Il calcio francese rischia il collasso

Dopo
la delusione dell'europeo, con la sconfitta in semifinale per mano
della Spagna, il calcio francese, a pochi giorni dall'inizio della
Ligue
1,
si sta dibattendo in una crisi che potrebbe avere conseguenze
imprevedibili: secondo i media d'oltreconfine, sarebbero almeno 8 i
club a rischio fallimento, se la trattativa per la vendita dei
diritti televisivi non andasse in porto.
Questa
crisi parte da lontano, con l'arrivo sul mercato televisivo sportivo
francese di Mediapro, decisa a infrangere il monopolio di Canal+.
L'emittente catalana, ma di proprietà di un fondo cinese, si è
presentata nel 2018 con un'offerta monstre da un miliardo di Euro.
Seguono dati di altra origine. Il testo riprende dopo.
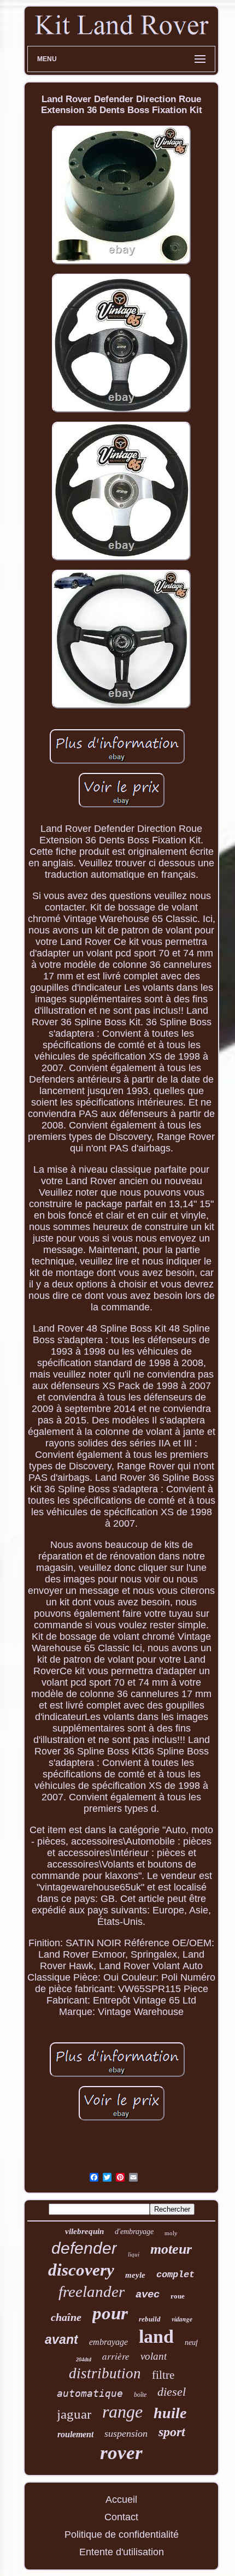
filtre (163, 2375)
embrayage (108, 2342)
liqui (133, 2254)
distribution (105, 2373)
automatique (90, 2393)
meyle (135, 2275)
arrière (116, 2356)
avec (148, 2295)
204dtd (83, 2359)
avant (61, 2339)
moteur (171, 2249)
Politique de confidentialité (121, 2534)
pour (110, 2313)
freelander (91, 2291)
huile (170, 2412)
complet (175, 2275)
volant (153, 2356)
Nonostante l'assenza di garanzie bancarie, i vertici del calcio
francese si sono fidati. Il Covid 19 ha poi cambiato le carte in
tavola, con Mediapro a chiedere una rinegoziazione del contratto, e
le parti finite in tribunale. A salvare la barca fu ancora Canal+,
ripagata però nel 2021 con un accordo tra la LFP e Amazon, scaduto
quest'anno. Come noto, il governo francese ora ha altri problemi, e
pensare che intervenga è utopia (e, del resto, la Francia non è,
fortunatamente, l'Italia). Davanti all’ARCOM, vale a dire
l'autorità pubblica che gestisce queste situazioni, Canal+ (che ha
in portafoglio le coppe europee, la Premier e la Bundesliga) ha detto
di non avere risorse da mettere sul piatto. Qualche bene informato
sostiene che non sia andato giù, nel 2018, il rifiuto di una cifra
certa di 950 milioni a fronte del miliardo (mai arrivato) di
Mediapro. I più ottimisti sostengono invece che sia una strategia
per fare abbassare le pretese della LFP e che, alla fine, un accordo
si troverà. Ci sarebbero altre opzioni (la solita Warner Bros tra le
tante), ma nulla appare sicuro. Le cifre, poi, sarebbero decisamente
più basse di quelle del passato. E così, qualcuno pensa al mitico
canale della Lega: un'opzione che nessuno, tra i grandi campionati
europei, ha mai pensato di mettere in piedi, perché significherebbe
assumersi il rischio d'impresa in prima persona.
Non è facile: c'è
una struttura da costruire, non solo a livello di attrezzature, ma di
uomini. Bisogna assumere giornalisti, opinionisti, creare un prodotto
che sia ai livelli attesi dal pubblico. Anche se, per incassare
subito, si pensa alla soluzione che tutti i tifosi sognano: spendere
meno e vedere solo le partite della propria squadra del cuore. E,
magari, un sistema pay per view per poter comprare le altre sfide che
interessano. Sarebbe una scelta in controtendenza, per tantissimi
motivi. Va detto: il campionato francese nelle coppe europee ha
scarsa visibilità, a parte il PSG, che ha una cilindrata differente:
e questo, quando si discute di diritti e cifre, conta. La LFP ha in
passato venduto il prodotto in più pacchetti, la qualità non è
elevata, la gente non si abbona, i soldi non entrano. Il problema è
che le piccole squadre, coi diritti tv, sopravvivono. In definitiva,
la situazione oggettiva presenterà il conto, molto presto. E non è
detto che, prima o poi, questa realtà non si presenti anche a sud
della dogana di Brogeda.
(Foto Keystone)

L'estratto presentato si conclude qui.